++++ RECORDS SUPPLIED
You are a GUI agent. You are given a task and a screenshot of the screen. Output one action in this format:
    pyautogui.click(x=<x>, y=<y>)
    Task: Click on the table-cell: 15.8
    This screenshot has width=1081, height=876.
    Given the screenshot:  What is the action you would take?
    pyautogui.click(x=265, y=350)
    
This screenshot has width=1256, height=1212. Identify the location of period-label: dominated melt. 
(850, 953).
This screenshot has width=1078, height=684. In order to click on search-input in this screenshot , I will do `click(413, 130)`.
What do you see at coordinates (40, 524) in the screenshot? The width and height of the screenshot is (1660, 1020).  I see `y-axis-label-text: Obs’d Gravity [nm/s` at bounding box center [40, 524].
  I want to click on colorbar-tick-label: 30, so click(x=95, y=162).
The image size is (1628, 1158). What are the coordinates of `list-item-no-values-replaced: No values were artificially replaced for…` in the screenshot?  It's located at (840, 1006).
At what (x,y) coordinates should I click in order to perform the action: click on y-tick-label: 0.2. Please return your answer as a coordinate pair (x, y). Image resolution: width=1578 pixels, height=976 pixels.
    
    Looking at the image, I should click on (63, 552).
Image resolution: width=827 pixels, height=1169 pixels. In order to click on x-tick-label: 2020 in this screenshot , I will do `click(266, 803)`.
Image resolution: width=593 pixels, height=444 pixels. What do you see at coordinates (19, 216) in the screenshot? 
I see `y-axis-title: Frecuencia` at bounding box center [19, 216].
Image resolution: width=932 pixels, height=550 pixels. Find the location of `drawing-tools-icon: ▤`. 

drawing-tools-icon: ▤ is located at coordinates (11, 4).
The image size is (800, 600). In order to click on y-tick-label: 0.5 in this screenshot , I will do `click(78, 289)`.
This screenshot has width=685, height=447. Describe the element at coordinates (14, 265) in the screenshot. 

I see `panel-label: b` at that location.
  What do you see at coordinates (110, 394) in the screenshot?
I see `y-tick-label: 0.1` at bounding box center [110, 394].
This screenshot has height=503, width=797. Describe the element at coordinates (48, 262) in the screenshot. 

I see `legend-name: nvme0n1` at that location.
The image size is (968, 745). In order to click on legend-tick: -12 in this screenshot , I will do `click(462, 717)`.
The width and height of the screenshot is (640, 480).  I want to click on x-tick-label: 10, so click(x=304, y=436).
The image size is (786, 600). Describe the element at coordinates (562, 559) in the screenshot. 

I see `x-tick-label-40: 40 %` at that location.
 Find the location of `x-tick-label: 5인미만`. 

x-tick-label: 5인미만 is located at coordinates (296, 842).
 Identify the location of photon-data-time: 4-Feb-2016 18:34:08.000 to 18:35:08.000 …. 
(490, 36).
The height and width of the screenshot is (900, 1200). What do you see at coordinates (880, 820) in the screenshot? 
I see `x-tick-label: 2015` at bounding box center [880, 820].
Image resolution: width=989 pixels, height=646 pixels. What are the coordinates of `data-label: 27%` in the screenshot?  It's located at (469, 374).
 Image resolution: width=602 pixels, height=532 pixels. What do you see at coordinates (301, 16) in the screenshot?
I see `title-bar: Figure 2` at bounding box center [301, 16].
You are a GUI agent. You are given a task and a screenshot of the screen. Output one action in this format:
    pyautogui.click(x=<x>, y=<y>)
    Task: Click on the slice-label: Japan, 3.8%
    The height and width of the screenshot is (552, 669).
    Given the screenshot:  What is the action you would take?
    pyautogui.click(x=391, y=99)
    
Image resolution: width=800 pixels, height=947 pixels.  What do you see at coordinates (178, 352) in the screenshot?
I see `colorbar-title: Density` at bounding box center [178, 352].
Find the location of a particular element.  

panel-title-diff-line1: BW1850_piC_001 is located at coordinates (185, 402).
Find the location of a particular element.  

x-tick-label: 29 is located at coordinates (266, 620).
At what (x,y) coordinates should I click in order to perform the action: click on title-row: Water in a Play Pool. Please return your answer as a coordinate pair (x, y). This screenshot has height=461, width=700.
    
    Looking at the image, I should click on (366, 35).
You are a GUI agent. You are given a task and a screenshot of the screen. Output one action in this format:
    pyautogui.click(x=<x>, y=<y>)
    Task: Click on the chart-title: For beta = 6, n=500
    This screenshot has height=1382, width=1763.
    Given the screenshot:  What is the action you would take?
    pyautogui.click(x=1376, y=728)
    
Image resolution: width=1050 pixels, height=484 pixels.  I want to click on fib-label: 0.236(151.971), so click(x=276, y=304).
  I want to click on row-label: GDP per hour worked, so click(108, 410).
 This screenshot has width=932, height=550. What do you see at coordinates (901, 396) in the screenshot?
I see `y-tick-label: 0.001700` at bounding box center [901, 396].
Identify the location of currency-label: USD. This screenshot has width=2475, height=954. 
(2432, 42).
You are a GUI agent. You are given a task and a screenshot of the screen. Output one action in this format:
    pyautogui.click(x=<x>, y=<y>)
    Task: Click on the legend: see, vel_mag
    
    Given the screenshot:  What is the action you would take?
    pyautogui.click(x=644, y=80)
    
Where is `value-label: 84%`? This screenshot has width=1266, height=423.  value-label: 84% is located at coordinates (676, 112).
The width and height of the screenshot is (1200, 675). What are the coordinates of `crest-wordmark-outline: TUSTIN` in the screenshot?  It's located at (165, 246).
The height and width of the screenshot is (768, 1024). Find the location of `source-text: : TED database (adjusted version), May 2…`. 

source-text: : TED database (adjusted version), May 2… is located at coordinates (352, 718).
++++++++
> [ABOUT THIS TASK]
Duplicate the rows starting at the line that contains "This screenshot has width=685, height=447." and ending at the line that contains "center [880, 820].", both included.

> [SOLUTION BELOW]
This screenshot has width=685, height=447. Describe the element at coordinates (14, 265) in the screenshot. 

I see `panel-label: b` at that location.
  What do you see at coordinates (110, 394) in the screenshot?
I see `y-tick-label: 0.1` at bounding box center [110, 394].
This screenshot has height=503, width=797. Describe the element at coordinates (48, 262) in the screenshot. 

I see `legend-name: nvme0n1` at that location.
The image size is (968, 745). In order to click on legend-tick: -12 in this screenshot , I will do `click(462, 717)`.
The width and height of the screenshot is (640, 480).  I want to click on x-tick-label: 10, so click(x=304, y=436).
The image size is (786, 600). Describe the element at coordinates (562, 559) in the screenshot. 

I see `x-tick-label-40: 40 %` at that location.
 Find the location of `x-tick-label: 5인미만`. 

x-tick-label: 5인미만 is located at coordinates (296, 842).
 Identify the location of photon-data-time: 4-Feb-2016 18:34:08.000 to 18:35:08.000 …. 
(490, 36).
The height and width of the screenshot is (900, 1200). What do you see at coordinates (880, 820) in the screenshot? 
I see `x-tick-label: 2015` at bounding box center [880, 820].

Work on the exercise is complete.